In the accompanying drawings, given by way of nonlimiting examples:

• the figure 1a represents a perspective view with partial cutaway of a power amplification assembly according to an embodiment of the invention comprising a spatial power combiner according to a first embodiment of the invention;
• the figure 1b shows an exploded perspective view of the power amplifier assembly of the figure 1a .
• the figure 2 represents a perspective view with partial cutaway of the power combiner according to a second embodiment of the invention;
• the figure 3 shows a perspective view partially cut away of the power combiner according to a third embodiment of the invention; and
• the figures 4a and 4b show an exploded view of a first part of a transmission line of the power combiner shown in figures 2 and 3 according to two embodiments.

A power amplification assembly in accordance with the invention will be described with reference to figures 1a and 1b .

The figure 1a represents a power amplification assembly 100 comprising a spatial power combiner 10 and an amplification structure 20.

An exploded view of the power amplifier assembly is shown at figure 1b .

The spatial power combiner 10 is placed at the output of the amplification structure 20.

The amplification structure 20 comprises a set of inputs 21a, 21b, 21c, ... and a set of outputs 22a, 22b, 22c, ..., the number of inputs and outputs of the sets being identical.

It will be noted that in the remainder of this document, the inputs of the amplification structure 20 are referenced 21 and the outputs 22.

The amplification structure 20 further comprises a set of power amplifiers 23, each power amplifier 23 being connected to an input 21 of the amplification structure 20 and to an output 22 of the amplification structure 20.

Input transmission lines a ₁ , b ₁ , c ₁ ... respectively connect the inputs 21 of the amplification structure 20 and the power amplifiers 23. Output transmission lines a ₂ , b ₂ , c ₂ ... respectively connect the power amplifiers 23 and the outputs 22 of the amplification structure 20.

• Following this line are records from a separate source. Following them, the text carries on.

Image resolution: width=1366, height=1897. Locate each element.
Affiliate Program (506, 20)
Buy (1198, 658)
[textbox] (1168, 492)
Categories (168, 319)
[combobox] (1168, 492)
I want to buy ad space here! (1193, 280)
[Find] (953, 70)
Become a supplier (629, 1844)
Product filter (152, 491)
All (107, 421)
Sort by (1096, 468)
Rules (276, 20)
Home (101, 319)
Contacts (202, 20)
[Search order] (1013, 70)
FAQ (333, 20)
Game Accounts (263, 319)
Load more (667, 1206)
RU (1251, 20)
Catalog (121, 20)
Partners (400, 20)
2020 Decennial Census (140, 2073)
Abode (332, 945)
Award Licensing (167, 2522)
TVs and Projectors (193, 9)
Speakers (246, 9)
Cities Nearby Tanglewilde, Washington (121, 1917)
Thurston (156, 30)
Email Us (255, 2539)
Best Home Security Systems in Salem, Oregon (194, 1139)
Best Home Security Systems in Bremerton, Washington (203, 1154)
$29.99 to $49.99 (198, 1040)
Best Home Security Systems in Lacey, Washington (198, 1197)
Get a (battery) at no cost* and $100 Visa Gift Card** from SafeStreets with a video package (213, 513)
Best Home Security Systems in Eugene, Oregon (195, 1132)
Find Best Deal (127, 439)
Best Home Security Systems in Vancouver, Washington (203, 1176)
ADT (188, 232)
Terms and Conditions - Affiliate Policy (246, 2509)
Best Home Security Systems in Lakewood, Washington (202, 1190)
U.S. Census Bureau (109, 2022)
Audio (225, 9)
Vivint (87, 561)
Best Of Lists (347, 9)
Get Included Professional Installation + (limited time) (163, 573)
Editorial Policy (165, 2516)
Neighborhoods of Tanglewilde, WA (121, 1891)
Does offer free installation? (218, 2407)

Thus, the power amplifiers 23 respectively amplify the signals at the inputs 21 of the amplification structure 20 and generate amplified signals at the outputs 22.

The amplification structure 20 comprises a body 24 enclosing the power amplifiers 23 and the transmission lines at the input a ₁ , b ₁ , c ₁ ... and at the output a ₂ , b ₂ , c ₂ ...

In the embodiment shown in figures 1a and 1b , the body 24 has an octagonal shape, the amplification structures comprise eight inputs 21, eight outputs 22, as well as eight power amplifiers 23. Each set formed by a power amplifier 23, an input transmission line has ₁ , b ₁ , c ₁ ... and an output transmission line a ₂ , b ₂ , c ₂ ... is arranged on one face of the body 24 in an octagonal shape.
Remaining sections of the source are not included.